WHAT THE TASK ASKS
Select all lines in the records that include "agent".

Records excerpted from a collection:

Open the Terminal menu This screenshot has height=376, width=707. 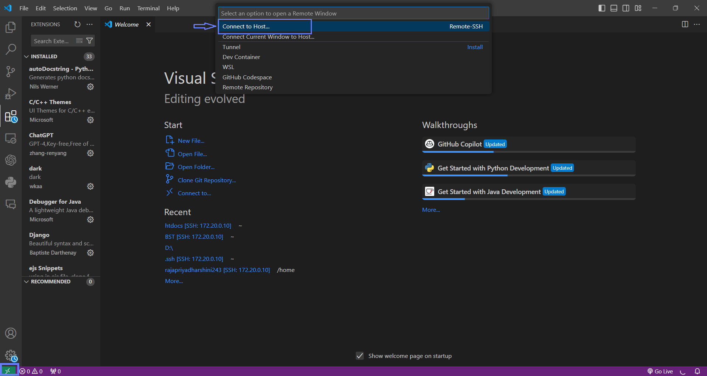click(148, 8)
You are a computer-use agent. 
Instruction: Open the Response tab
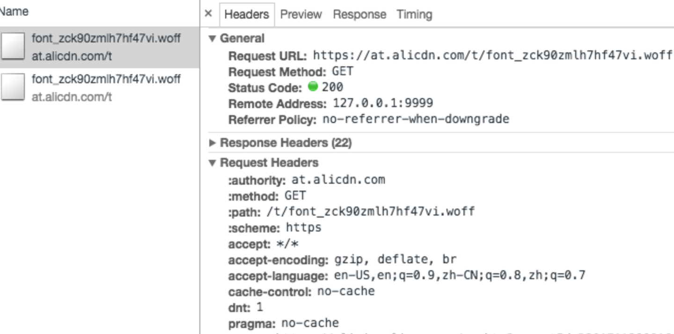[x=359, y=15]
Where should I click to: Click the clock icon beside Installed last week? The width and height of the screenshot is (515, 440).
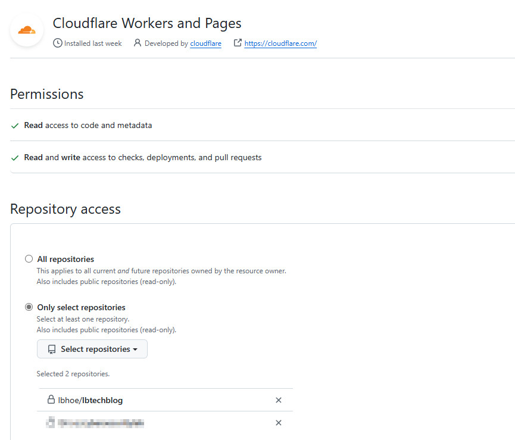[57, 43]
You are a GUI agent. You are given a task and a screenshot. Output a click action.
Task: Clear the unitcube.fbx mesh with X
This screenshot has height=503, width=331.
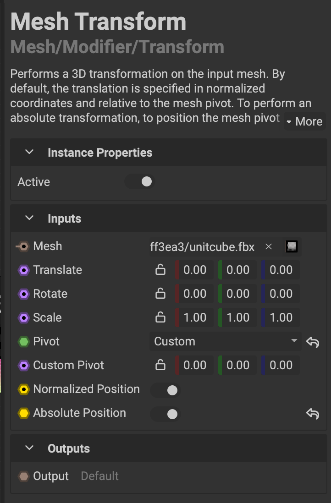(x=269, y=247)
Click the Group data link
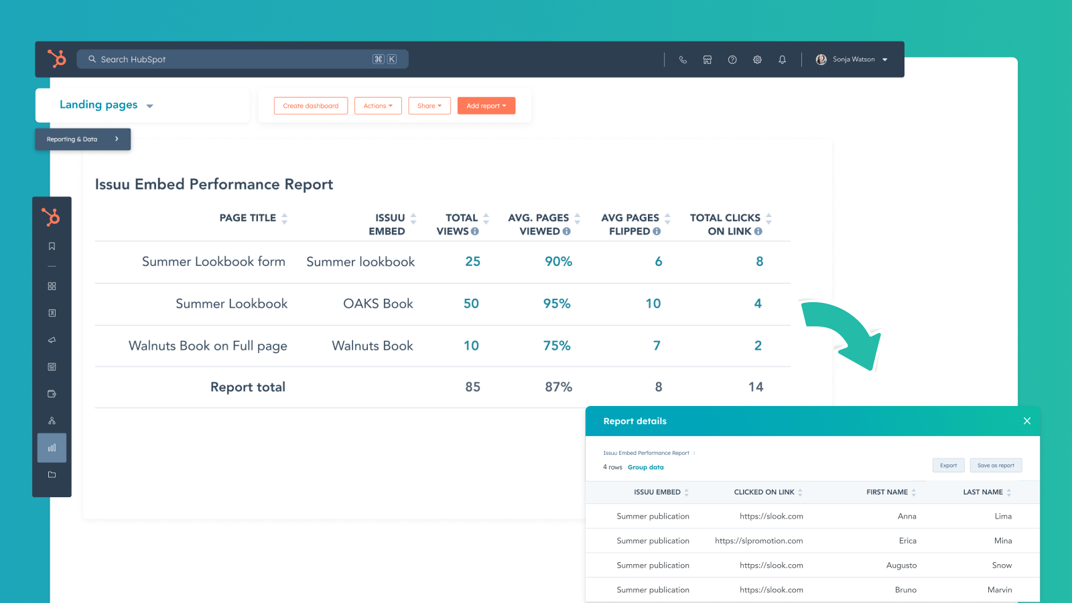The height and width of the screenshot is (603, 1072). click(x=645, y=468)
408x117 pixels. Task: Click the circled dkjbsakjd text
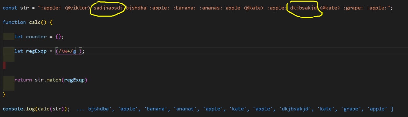(x=303, y=8)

EXERCISE OUTPUT
You are a computer-use agent. 
You are a GUI agent. You are given a task and a screenshot. Output a click action.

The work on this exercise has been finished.